Нимрод закурил и обвел сигарой, точно указкой, весь окружающий пейзаж.
— Ну? — спросил он. — Как вам нравится Каир? Судя по тону, сам Нимрод очень любил этот город.
— Нравится, — ответила Филиппа и тут же сморщила нос: они подъехали к вонючему многолюдному базару. Торговцы наседали на повозку, наперебой предлагая свои товары и чуть не сметая седоков, но едва Нимрод произнес что-то, что по-арабски, видимо, означало «подите прочь», толпа схлынула. Возница щелкнул хлыстом, и лошадь резво затрусила дальше, отрываясь от самых настырных.
— Только тут как-то странно пахнет, — добавила Филиппа.
— Так всем поначалу кажется, — кивнул Нимрод — В Каире ведь открытая канализация. Но ты скоро привыкнешь.
— Нет, я не это имела в виду… Ну, не только это… Но в одних местах пахнет сильнее, чем в других. И запах какой-то… особенный. Так пахнет все старое. Прямо чувствуется, что люди живут тут давным-давно. Так и в Нью-Йорке на Манхэттене пахнет — в толпе, особенно летом. Но здесь — намного сильнее. На много веков.
Джон кивнул:
— Мне то же самое показалось. А еще у меня странное ощущение, будто я был здесь раньше. Будто… домой вернулся.
— Да, пожалуй, — согласилась Филиппа. — Но к этому еще что-то примешивается. С первой минуты, как мы сюда прилетели, мне все время кажется, что за мной кто-то наблюдает.
— Умница! — воскликнул Нимрод. — На самом деле, Джон, ты до определенной степени прав, ты действительно дома. А ты, Филиппа, возможно, чувствуешь присутствие других джинн, ибо Каир по их количеству уступает только Стамбулу.
— Если я дома… то, выходит, мы — арабы? — спросил Джон.
— Ну разумеется нет! Арабы — это один из народов, на которые подразделяется человеческое сообщество. А мы — не люди, мы — джинн. Если хотите, господин Ракшас расскажет вам поподробнее и о людских расах и народах, и о кланах джинн. Хотите, устроим такую встречу завтра?
— Сейчас я хочу одного, — сказала Филиппа, — чтобы кучер перестал стегать хлыстом эту бедную лошадку. — Тут она вздрогнула, потому что хлыст снова со свистом рассек воздух и опустился на круп лошади.
Нимрод усмехнулся:
— Ваше желание для меня закон, юная леди.

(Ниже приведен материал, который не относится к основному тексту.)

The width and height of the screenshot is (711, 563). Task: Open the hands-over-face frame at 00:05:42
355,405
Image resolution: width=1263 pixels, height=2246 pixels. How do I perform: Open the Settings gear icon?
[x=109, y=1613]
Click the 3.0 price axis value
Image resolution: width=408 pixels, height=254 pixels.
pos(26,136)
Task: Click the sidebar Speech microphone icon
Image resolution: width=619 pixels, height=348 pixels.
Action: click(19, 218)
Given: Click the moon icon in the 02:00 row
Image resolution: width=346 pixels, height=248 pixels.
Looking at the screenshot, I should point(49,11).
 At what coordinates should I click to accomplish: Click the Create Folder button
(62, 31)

Он прикрыл глаза и пробормотал что-то себе под нос. В следующее мгновение лошадь пустилась в галоп, да с такой прытью, что их таратайка-гари стала обгонять автобусы и машины. Возница кричал что-то по-арабски, но животное и не думало останавливаться. Подковы часто и громко клацали по грязной мостовой.
— Оно и к лучшему, — невозмутимо проговорил Нимрод. — Нам давно пора домой. Я не рассчитывал, что прогулка так затянется.
— Но я не об этом просила! — с трудом проговорила Филиппа, хватаясь за борт повозки на резком повороте.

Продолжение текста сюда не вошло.